5.2.14

diga-me com quem andas




Corri para o SENHOR. Cansei, parei, respirei. Fiquei novamente atrás.
hoje percebo que preciso andar contigo. Como Elias e Enoque. Não correr atrás de Ti e sim andar. Conversar junto, trocar impressões ao longo do caminho, dividir segredos. Volta e meia me escorar no Teu braço que é mais forte que o meu.
Enoque andou contigo por 365 anos e não conheceu a morte. Porque contigo só há vida, e vida abundante. Tu vivificas o que está morto e traz novo fôlego até a ossos secos em vales desérticos!
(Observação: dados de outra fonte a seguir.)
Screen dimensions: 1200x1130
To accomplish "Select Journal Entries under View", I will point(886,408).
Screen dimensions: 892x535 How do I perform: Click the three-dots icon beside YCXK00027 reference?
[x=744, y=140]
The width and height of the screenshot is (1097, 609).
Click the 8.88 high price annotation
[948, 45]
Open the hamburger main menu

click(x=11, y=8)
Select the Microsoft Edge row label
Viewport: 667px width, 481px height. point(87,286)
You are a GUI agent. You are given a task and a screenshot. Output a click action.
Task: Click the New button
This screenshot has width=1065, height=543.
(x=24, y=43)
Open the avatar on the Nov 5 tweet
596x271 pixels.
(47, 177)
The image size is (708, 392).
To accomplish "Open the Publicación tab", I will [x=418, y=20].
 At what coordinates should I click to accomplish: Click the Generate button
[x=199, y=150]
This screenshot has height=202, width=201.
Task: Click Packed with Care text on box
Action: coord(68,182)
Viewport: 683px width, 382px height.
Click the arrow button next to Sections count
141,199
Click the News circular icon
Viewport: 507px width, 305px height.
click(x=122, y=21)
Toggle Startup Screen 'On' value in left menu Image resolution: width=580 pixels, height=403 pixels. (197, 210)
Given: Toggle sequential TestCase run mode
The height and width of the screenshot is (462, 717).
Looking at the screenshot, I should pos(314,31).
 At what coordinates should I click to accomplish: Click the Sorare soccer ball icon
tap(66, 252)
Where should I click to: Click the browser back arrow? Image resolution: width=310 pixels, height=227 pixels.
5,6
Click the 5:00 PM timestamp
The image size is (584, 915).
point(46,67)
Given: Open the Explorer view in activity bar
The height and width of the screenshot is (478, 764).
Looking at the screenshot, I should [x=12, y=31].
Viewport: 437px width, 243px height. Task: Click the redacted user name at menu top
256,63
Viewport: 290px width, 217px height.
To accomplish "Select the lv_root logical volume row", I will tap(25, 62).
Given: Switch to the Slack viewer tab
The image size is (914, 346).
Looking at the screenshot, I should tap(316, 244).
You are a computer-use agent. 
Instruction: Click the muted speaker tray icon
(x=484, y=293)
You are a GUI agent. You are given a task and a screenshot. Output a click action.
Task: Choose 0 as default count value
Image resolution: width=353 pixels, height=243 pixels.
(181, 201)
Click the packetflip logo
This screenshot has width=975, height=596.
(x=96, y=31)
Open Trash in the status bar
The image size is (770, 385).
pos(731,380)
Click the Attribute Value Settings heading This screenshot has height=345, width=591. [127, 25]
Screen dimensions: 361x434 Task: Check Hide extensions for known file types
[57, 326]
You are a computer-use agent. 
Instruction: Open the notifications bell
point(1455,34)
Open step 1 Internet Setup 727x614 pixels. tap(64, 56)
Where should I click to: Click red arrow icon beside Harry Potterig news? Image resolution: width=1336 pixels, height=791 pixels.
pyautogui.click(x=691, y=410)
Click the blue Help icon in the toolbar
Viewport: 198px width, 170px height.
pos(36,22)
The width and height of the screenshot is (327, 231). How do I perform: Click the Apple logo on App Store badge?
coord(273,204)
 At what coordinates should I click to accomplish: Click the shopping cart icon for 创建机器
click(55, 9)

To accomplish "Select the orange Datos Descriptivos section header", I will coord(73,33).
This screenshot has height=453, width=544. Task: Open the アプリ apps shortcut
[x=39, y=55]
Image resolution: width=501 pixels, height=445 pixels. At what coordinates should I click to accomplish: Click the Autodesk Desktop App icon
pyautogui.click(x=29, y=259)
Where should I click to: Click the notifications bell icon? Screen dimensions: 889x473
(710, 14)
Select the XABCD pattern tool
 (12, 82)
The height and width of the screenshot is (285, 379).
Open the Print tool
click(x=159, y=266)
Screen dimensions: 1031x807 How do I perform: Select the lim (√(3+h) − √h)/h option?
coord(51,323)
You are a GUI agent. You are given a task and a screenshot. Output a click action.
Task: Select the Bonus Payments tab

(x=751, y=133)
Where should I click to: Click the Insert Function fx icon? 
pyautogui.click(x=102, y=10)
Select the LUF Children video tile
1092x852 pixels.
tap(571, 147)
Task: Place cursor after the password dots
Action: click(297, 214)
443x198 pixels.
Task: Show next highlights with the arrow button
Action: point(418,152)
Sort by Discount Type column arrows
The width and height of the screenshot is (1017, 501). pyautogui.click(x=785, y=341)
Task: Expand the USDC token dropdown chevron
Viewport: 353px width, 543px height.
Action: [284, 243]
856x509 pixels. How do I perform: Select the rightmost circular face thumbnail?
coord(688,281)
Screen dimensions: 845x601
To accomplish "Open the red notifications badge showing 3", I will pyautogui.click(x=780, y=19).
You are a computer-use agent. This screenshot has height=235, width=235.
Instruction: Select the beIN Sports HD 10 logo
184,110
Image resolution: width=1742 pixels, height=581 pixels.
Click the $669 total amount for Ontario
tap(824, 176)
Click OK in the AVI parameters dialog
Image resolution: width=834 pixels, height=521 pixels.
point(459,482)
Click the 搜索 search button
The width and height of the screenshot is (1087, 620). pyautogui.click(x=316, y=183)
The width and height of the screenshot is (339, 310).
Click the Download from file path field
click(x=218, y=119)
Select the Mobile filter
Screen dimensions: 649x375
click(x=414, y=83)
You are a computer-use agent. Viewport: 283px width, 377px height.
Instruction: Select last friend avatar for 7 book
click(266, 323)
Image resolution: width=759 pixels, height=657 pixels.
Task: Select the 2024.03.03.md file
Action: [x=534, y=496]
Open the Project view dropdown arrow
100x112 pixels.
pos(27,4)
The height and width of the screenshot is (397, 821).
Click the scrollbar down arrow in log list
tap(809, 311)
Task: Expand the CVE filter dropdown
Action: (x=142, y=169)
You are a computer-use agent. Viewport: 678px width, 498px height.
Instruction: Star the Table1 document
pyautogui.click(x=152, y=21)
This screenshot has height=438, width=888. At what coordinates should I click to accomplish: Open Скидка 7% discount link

Enoque não conheceu a morte, eu também não quero conhecer; mesmo que ela esteja em tudo ao meu redor: na elasticidade se esvaindo de minha pele a cada novo olhar no espelho, nos cadernos antigos quando percebo quantos sonhos foram enterrados, nos pedaços de mim que morreram e viraram poeira, nas idas ao cemitério a cada partida de alguém querido.
Vivifica-me Senhor!
Faz-me andar contigo, na contramão. Faz-me andar contigo bem perto de maneira que quem estiver indo em outra direção observe o contentamento do meu rosto e descubra que essa estrada é melhor. Faz-me andar contigo em perfeição como Enoque. Faz-me parecer contigo, afinal tem um provérbio que diz: "dize-me com quem andas que te direi quem és".
Quero que me digam que eu sou Tua. Porque sou. Preciso talvez caminhar mais rápido até ajustar o meu passo ao Teu. Andar junto, no mesmo compasso, vendo as coisas sob o mesmo ângulo, tendo impressões parecidas. Se Enoque andou muitas milhas nos 365 anos, eu quero andar um milha a mais mesmo tendo apenas vinte e poucos anos...
Eu quero vida, eu quero andar contigo. E em consequência ser melhor para mim mesma e para quem estiver perto de mim, pois "se andarmos na luz, como Tu na luz está, temos comunhão uns com os outros".

Ailma,
árvore plantada junto a ribeiros de água, muito prazer!